Google Gemini Adds AI Music Generation Feature
Google has launched Lyria 3, a new music generation feature integrated into its Gemini model. The tool allows users to create 30-second songs from text, photo, or video prompts. The update positions Gemini as a more comprehensive multimodal foundation model for both creative and enterprise applications.
- To mitigate copyright concerns, all audio generated by Lyria 3 is embedded with SynthID, an imperceptible, inaudible watermark designed to identify the content as AI-generated. This watermarking technology is robust against common modifications like MP3 compression or noise addition. - The development and training of large-scale models like Lyria and Gemini are powered by Google's custom-designed Tensor Processing Units (TPUs). This vertical integration of hardware and models is a strategic advantage, allowing for co-design that optimizes performance and cost-effectiveness for training and inference at scale. - For enterprise developers, Lyria is accessible through the Vertex AI API, allowing for the integration of music generation into third-party applications. This opens up go-to-market opportunities for use cases in advertising, gaming, and scalable content creation. - The recurring operational expense of running a model at scale, known as inference cost, is a critical factor for the profitability of AI applications.
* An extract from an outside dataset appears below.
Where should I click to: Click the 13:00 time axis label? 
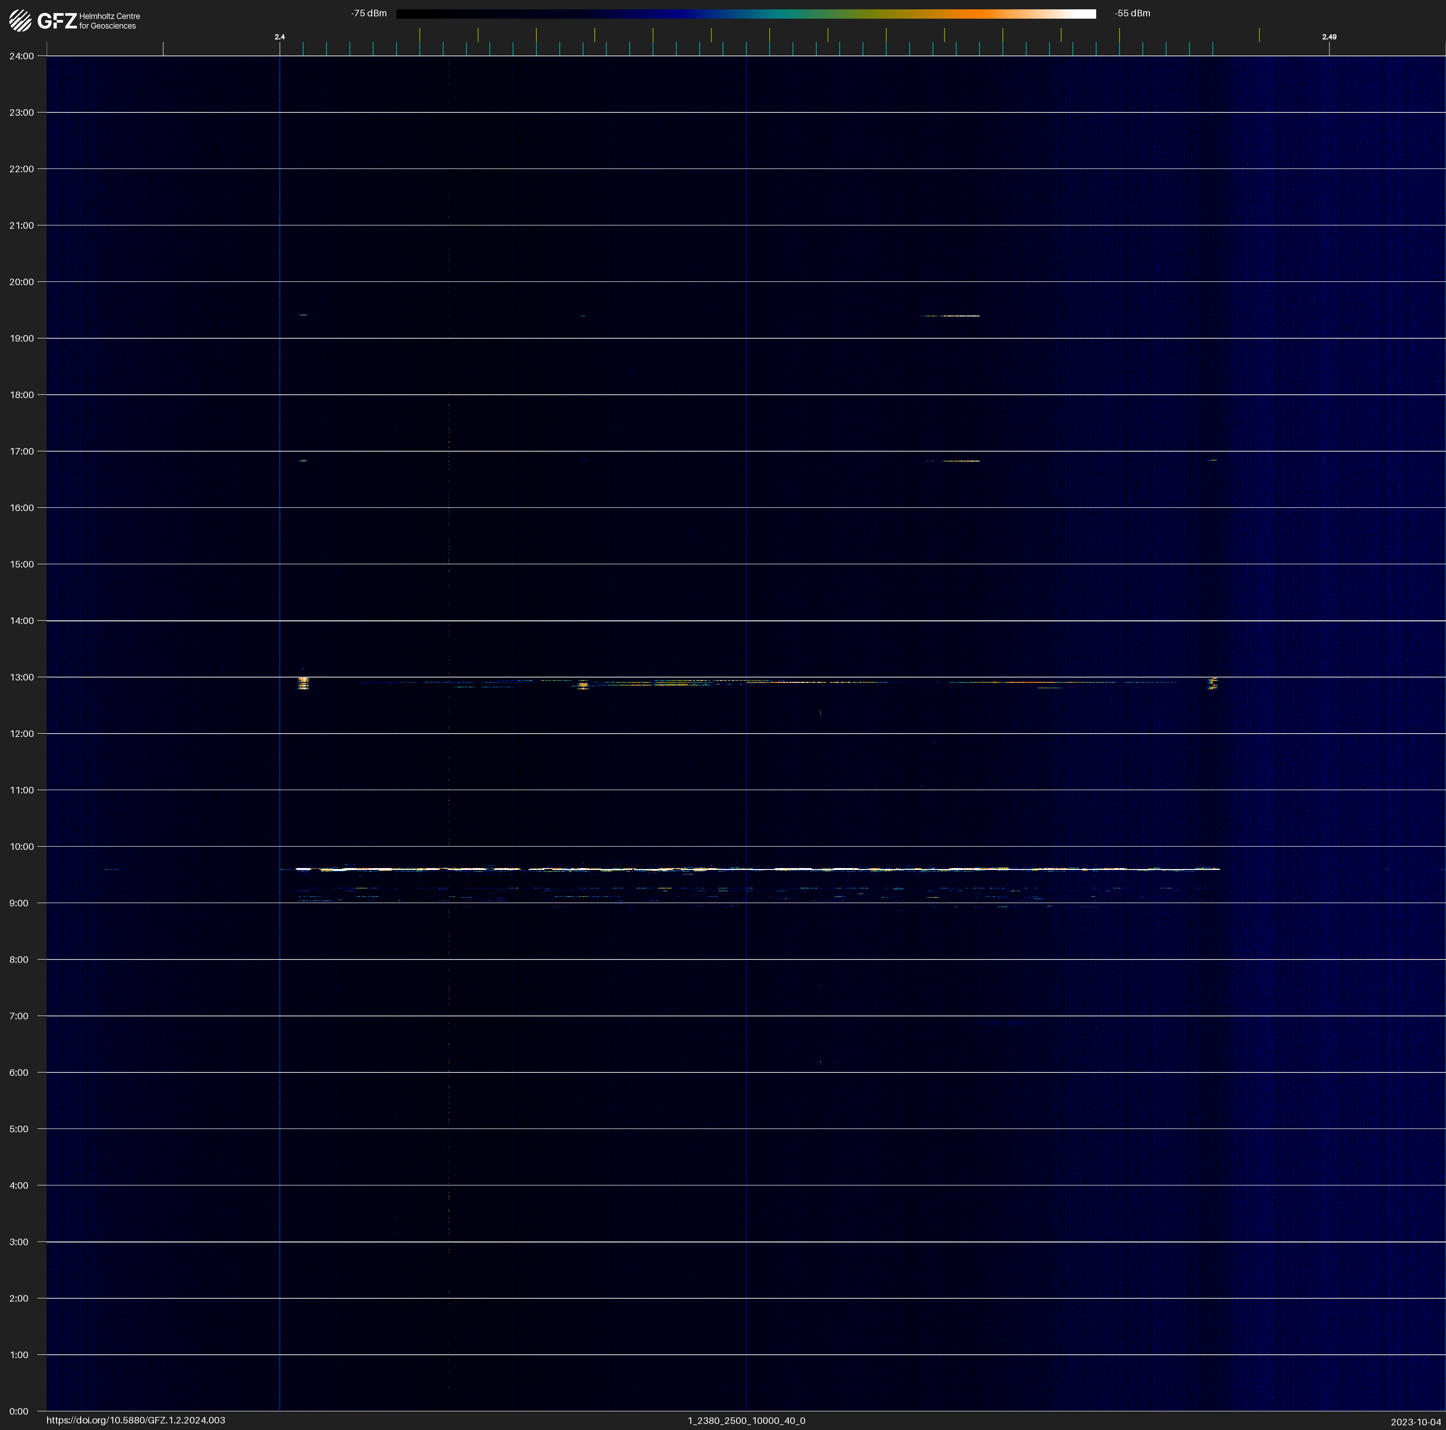(22, 678)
This cost is continuous and usage-based, making the performance-per-dollar of the underlying hardware, like Google's TPUs versus competitor GPUs, a key consideration for MLOps teams. - The competitive landscape for AI music generation includes startups like Suno, which has gained significant traction and is valued at an estimated $2 billion, and other major tech players like Adobe and potentially OpenAI. These companies are competing to offer more advanced features, such as generating full-length songs with vocals and providing DAW-like editing capabilities. - Lyria 3 is part of a broader family of music generation models from Google DeepMind, which also includes Lyria RealTime for interactive, streaming music creation. This signals a strategy to address different segments of the market, from casual creators to developers building real-time interactive experiences. - While the consumer-facing feature in the Gemini app generates 30-second clips, the underlying Lyria model available via the Vertex AI API for developers produces instrumental tracks that are 32.8 seconds long.